Range to output from the entries below: the line containing "Given: Click Google" through the line containing "Screen dimensions: 1280x720". Set it down exactly, ends included, nothing else.
Segment Start: DATA FOR THE TASK
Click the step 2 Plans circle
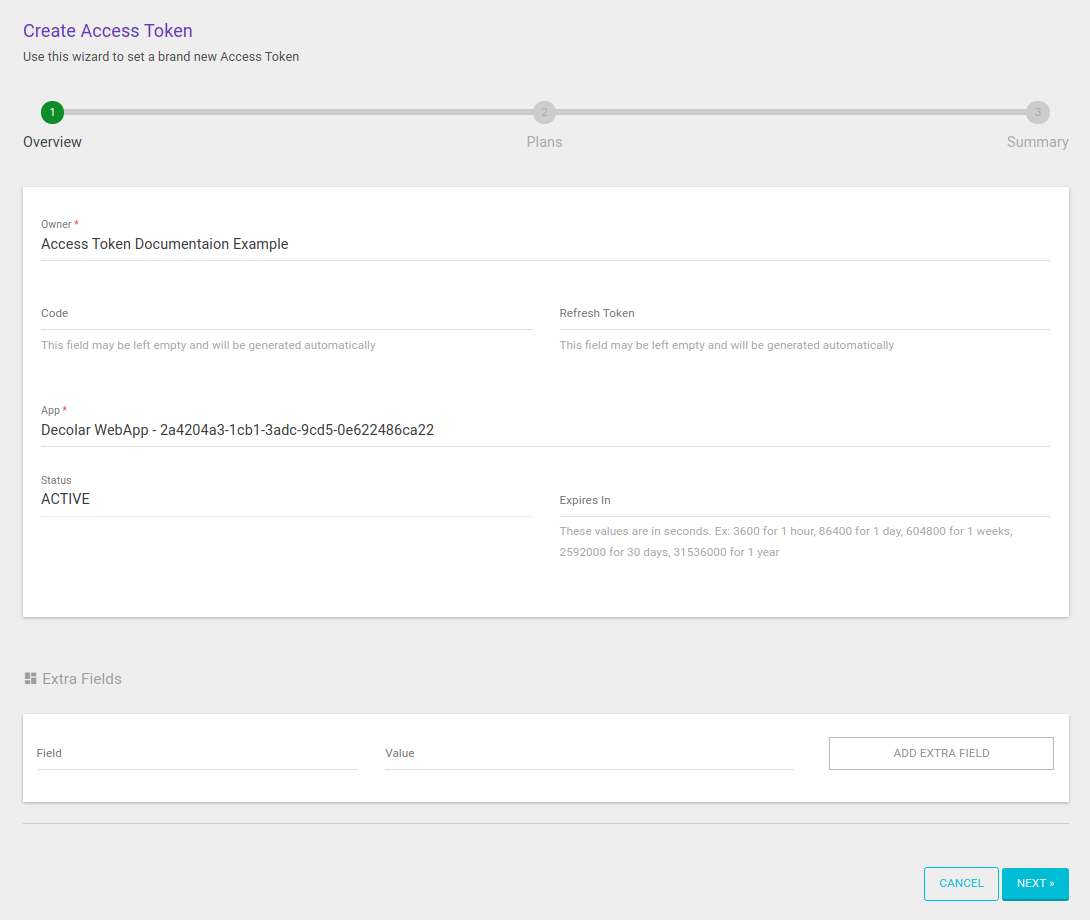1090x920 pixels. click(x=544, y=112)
Segment End: DATA FOR THE TASK
Segment Start: DATA FOR THE TASK
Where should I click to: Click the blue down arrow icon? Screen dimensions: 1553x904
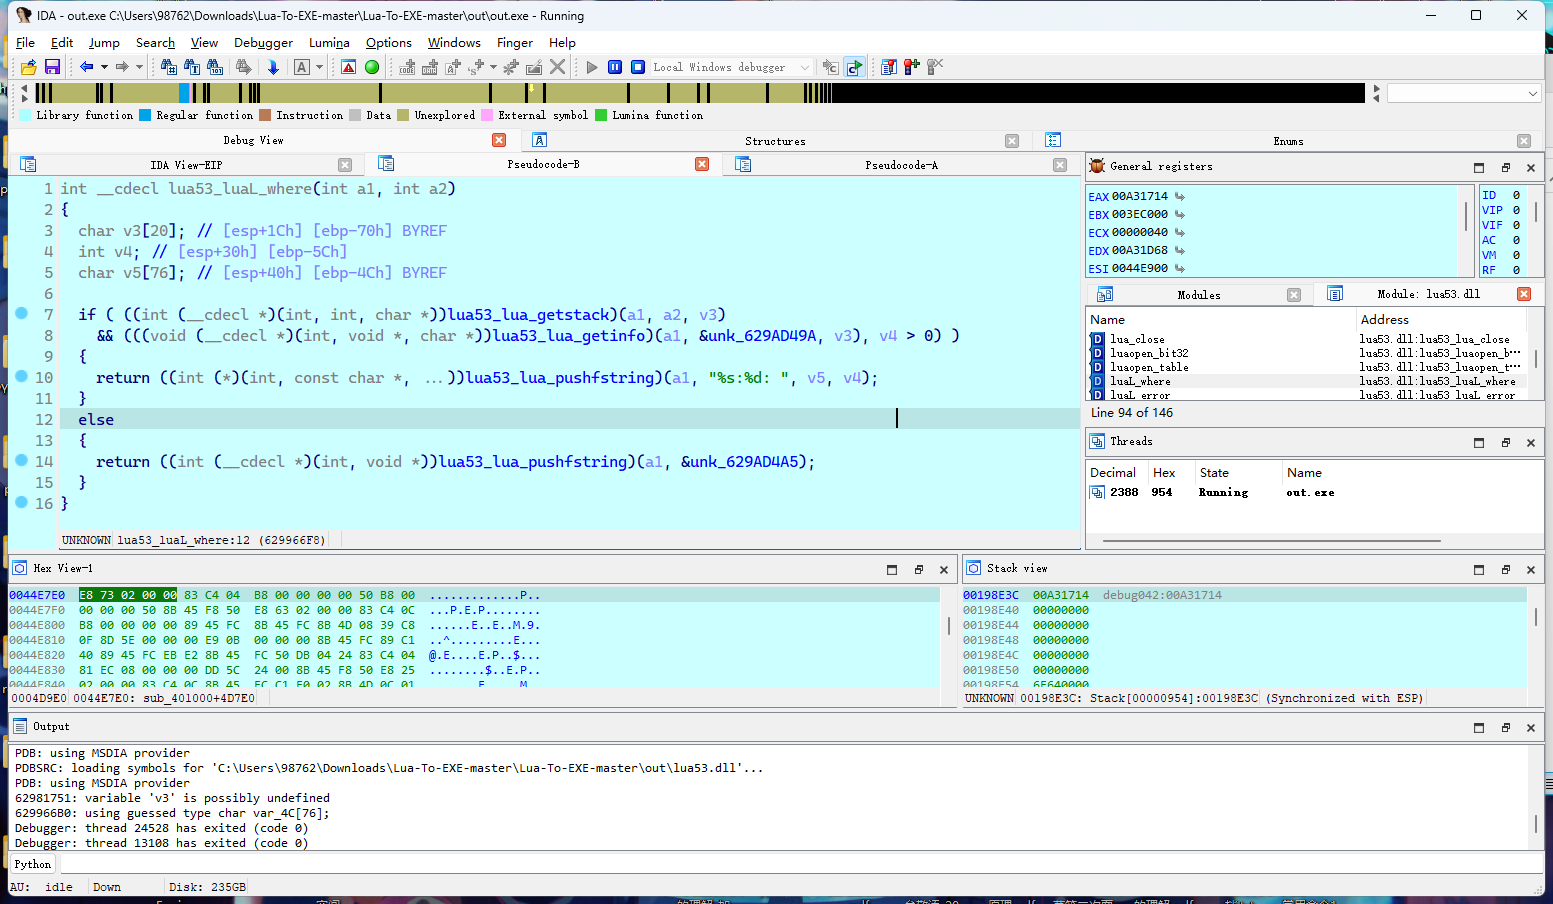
Segment End: DATA FOR THE TASK
Segment Start: DATA FOR THE TASK
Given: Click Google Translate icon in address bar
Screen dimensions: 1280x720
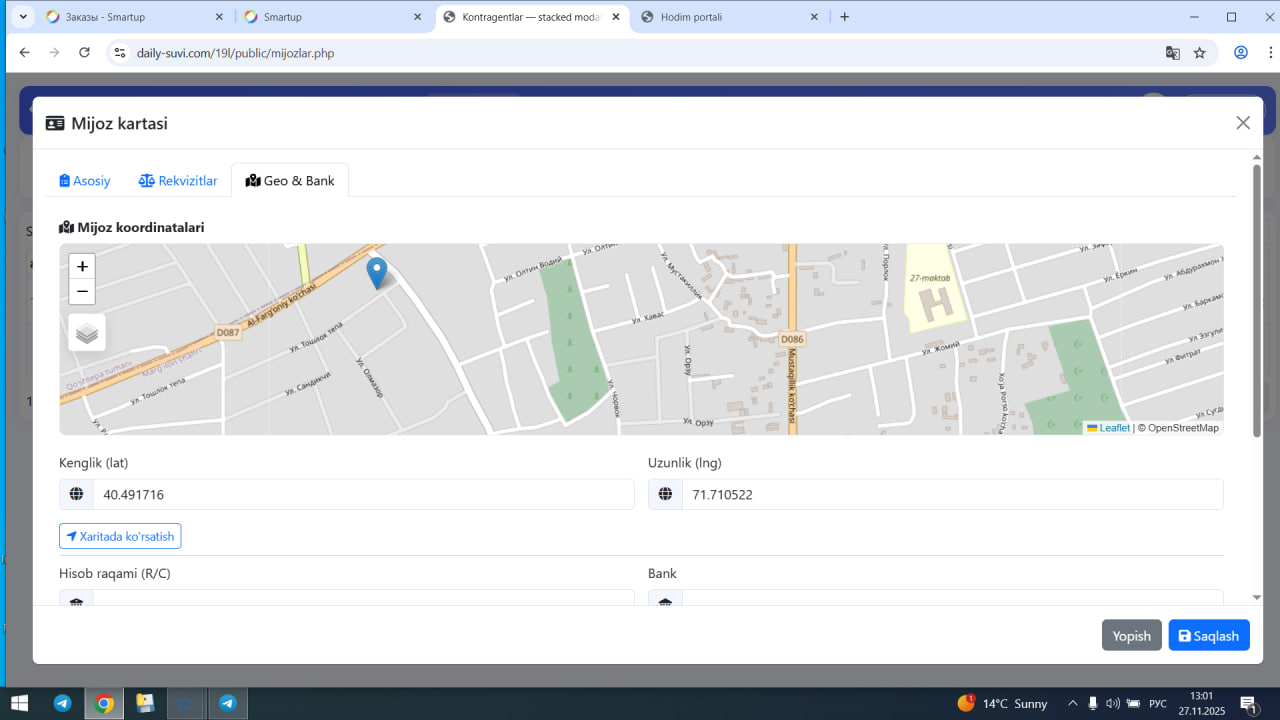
Segment End: DATA FOR THE TASK
RESULT BELOW
Given: Click Google Translate icon in address bar
Screen dimensions: 1280x720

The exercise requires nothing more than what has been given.